On le connaît, quand il a quelque chose en tête… »
- MARC MARCATO, DIRECTEUR SPORTIF
DE TADEJ POGACAR
13 Apr 2026 - L'Équipe
YOHANN HAUTBOIS
ROUBAIX (NORD) - La lumière laiteuse d’un soleil paresseux lui dessinait les traits d’une toile flamande : sourcils piégés par la poussière locale, cornée asséchée et lèvres inférieures terreuses donnaient à Tadej Pogacar un visage spectral qu’un clin d’oeil résigné à son agent ne suffisait pas à ressusciter. À cet instant, quelques minutes après avoir été battu par Wout Van Aert au sprint, le Slovène s’avouait « un peu déçu » et il n’était alors pas dit qu’il avait très envie de revenir de sitôt sur ce vélodrome de tempête, seul endroit où il est devenu un habitué de la deuxième place.
Il reviendra…
mais pas forcément
l’année prochaine
Mais c’est mal connaître l’animal, même battu, même rossé deux années de suite. « C’est une bonne nouvelle pour le public, il reviendra » , souriait Mauro Gianetti. Après avoir longtemps craint que le tapis de pavés se défile sous ses roues et l’envoie dans le décor, le manager général d’UAE Emirates-XRG ne se pose plus la question de la participation de son leader à l’épreuve nordiste. En interne, on n’en débat plus depuis deux ans qu’elle est devenue une quête intime et ultime pour le coureur, une pièce manquante à son puzzle de onze Monuments.
Même l’enjeu sportif et économique d’un cinquième Tour de France, avec le risque d’une chute dans le Nord, ne pèse plus : Paris-Roubaix s’inscrit de facto dans son programme. Le triple vainqueur du Tour des Flandres a d’ailleurs éventé tout suspense, une heure et demie après l’arrivée : il relancera son dé sur les chemins agricoles et verra si, cette fois, il tombe sur la bonne face. « Mais peut-être pas l’année prochaine. J’espère avoir quelques années devant moi, j’essaierai donc de tenter encore ma chance. J’ai hâte. »
Probablement est-il moins pressé de goûter à la poisse, de crever trois fois comme hier : roue avant et roue arrière la première fois à 120 kilomètres de Roubaix, ce qui l’obligea à emprunter pendant cinq kilomètres un vélo de l’assistance neutre ; puis de nouveau à 72 kilomètres du terme mais, cette fois, il fut dépanné par son staff rapidement. Dans les deux cas, il y avait laissé des mèches pour revenir dans cette course où « il n’y avait pas une seconde de répit, même pas pour manger ou faire une pause. C’était une course très rapide, avec de l’action du début à la fin » , glissa son mécano Bostjan Kavcnik, rythme cardiaque constant même quand il dut décrocher le vélo de son compatriote, lui tendre puis le pousser dans la furie du moment.

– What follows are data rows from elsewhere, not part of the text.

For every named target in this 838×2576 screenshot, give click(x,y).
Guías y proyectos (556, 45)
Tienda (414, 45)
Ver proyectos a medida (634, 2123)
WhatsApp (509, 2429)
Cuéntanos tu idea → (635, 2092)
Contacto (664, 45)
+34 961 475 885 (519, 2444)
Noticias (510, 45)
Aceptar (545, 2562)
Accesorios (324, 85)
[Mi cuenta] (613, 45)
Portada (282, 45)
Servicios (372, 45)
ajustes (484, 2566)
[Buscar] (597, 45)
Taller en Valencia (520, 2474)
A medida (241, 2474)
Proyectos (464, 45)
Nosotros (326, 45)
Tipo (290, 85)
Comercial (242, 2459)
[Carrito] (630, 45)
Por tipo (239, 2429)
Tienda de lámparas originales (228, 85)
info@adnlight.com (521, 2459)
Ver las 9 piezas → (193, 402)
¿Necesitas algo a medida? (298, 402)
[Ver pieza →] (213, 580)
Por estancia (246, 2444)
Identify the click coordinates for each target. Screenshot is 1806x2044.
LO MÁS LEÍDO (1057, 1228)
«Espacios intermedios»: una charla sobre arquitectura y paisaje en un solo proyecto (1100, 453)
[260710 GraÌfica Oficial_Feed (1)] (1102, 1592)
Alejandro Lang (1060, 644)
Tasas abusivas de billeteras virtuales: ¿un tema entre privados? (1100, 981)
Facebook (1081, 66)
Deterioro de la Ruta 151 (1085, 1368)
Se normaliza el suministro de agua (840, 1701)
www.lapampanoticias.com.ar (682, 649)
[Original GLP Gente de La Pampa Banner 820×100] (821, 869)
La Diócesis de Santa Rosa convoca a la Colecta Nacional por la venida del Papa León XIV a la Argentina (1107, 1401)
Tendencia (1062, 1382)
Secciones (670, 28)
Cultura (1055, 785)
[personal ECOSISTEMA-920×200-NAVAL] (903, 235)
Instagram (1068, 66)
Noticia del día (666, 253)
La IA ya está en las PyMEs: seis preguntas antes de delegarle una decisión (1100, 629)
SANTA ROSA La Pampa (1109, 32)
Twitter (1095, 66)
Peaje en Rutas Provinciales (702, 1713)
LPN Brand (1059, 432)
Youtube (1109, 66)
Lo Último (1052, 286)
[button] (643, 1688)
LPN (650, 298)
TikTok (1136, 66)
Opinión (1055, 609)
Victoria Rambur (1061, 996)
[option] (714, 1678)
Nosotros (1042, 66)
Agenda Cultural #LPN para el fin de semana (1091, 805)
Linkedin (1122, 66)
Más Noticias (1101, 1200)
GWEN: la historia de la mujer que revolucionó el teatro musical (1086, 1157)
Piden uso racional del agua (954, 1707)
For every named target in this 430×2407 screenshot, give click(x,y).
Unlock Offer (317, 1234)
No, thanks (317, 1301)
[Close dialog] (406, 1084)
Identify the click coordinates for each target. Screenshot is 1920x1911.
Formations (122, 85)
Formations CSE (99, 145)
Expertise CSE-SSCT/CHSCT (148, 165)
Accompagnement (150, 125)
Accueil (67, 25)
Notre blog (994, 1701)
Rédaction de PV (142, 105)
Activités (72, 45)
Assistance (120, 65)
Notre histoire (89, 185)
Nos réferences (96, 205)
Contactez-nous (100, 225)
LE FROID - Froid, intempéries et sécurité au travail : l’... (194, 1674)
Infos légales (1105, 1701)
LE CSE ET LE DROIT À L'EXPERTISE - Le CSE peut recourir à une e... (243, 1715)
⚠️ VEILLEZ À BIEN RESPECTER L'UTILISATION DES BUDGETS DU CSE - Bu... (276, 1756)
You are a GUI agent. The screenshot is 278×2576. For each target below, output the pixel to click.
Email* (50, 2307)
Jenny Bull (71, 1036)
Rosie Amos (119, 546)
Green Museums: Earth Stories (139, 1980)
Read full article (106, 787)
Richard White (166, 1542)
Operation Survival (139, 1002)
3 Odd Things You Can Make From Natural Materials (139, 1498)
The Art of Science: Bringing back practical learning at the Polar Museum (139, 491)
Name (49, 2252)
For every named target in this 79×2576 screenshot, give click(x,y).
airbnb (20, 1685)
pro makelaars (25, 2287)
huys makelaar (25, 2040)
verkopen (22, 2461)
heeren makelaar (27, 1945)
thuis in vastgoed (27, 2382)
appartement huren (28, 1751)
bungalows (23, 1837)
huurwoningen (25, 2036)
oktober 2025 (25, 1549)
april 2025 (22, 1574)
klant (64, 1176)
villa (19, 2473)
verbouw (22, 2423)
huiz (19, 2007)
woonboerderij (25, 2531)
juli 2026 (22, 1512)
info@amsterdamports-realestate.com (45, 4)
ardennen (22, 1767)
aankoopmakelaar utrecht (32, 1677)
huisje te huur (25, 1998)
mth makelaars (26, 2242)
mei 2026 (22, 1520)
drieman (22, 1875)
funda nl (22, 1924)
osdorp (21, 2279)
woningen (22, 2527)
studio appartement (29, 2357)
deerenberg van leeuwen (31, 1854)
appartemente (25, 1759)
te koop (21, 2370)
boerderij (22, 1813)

Parce qu’il s’y amuse, qu’elle lui ressemble, « imprévisible », rit un membre de son staff, chaotique, bordélique quand le destin et le double champion du monde s’en mêlent, « Pogi » aime Roubaix. L’inverse n’est pas encore vrai « mais il a un niveau incroyable, constate Gianetti. On l’a vu l’an passé qu’il était passé tout près, cette année encore plus près, ça veut dire qu’on peut la gagner mais ce n’est pas facile. »
Hier, au milieu de multiples crevaisons qui ont entraîné des courses-poursuites et l’ont obligé à brûler du jus, il a tenté d’user le futur vainqueur belge, sur les parties édentées du parcours, à la fin du secteur de Bersée, et dans le Carrefour de l’Arbre, mais « tout ne s’est pas déroulé comme prévu. De toute façon, tout ne se passe presque jamais comme prévu » , glissa-t-il en sous-entendant « ici, à Roubaix » . Comme s’il avait compris que l’Enfer du Nord lui glisserait encore un moment entre les rayons, qu’il se déroberait, ne se livrerait pas ainsi, raison de plus pour prendre de nouveau le départ de Compiègne, très vite.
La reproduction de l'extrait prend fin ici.